Need Help - Fujitsu 9300-8I SAS 12G SATA 6G PCI-e Controller HBA IT mode - crashing VM - Error XT4-FS errors

chrischambers

Member
Nov 1, 2022
33
2
13
UPDATE: at first I through it was a Proxmox issue, but now think it is a LSI Issue, please refer to the late ports for more information.

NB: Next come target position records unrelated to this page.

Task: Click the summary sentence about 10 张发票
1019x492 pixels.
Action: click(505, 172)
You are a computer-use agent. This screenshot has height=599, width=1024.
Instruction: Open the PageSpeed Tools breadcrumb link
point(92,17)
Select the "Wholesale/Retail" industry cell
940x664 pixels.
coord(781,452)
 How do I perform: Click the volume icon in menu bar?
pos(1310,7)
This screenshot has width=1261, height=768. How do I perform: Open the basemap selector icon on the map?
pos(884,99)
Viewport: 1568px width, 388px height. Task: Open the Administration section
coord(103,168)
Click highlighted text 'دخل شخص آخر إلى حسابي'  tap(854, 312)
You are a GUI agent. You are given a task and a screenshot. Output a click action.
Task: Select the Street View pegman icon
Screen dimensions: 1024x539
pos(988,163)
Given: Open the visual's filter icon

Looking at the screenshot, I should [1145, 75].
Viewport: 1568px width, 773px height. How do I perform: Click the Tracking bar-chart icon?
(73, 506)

I have been having a bit of a problem with my proxmox-backup-client
for the past 2 mouths it has been crashing with the below errors
I have done some basic checks, by removing hardware / and not firing up VM's but after 24 hours it crash's
I have even rebuild my server thinking it was a Operating system issues but the problem is still here
cos as you will see from the errors I have been getting my thinking is that is a Operating system issue.


my set up is

CPU 16 x AMD Ryzen 7 2700 Eight-Core Processor (1 Socket
RAM: 32GB
MB: B450 TOMAHAWK
Bios: Lastest Stable version 7C02v1I


my environment is
VM Unraid with a Broadcom / LSI SAS 3006 PCI-Express Fusion-MPT SAS-3 - with approx. 6 spinning hard drives
VM Plex
VM Home Assistant
VM HandBrack with a SCSI connected Hard Drive SCSI9 /dev/disk/by-id/ATA-WD10**************************,backup=0,size=976762584K

my main proxmox SSD is a Samsung PM863A 960G 2.5 SATA SSD


A few of the errors I am getting are

EXT4-FS ERROR (DEVICE DM-1) IN EXT4_RESERVE_INODE_WRITE:5792: JOURNAL HAS ABOURTED
EXT4-FS ERROR (DEVICE DM-1): EXT4_JOURNAL_CHECK_START:84: COMMSYSTEMD-JOURNAL: DETECTEDABORTED JOURNAL
EXT4-FS ERROR (DEVICE DM-1): in ext4_reservce_inode_write:5792: IO Failure
remounting filesystem read-only

when I get this error, I then boot onto a Live USB Stick and then the following command to check the fsck.ext4 -f /dev/mapper/pve-root
but all I get is a screen full of dots, which I have left for over 3 hours and it was still running.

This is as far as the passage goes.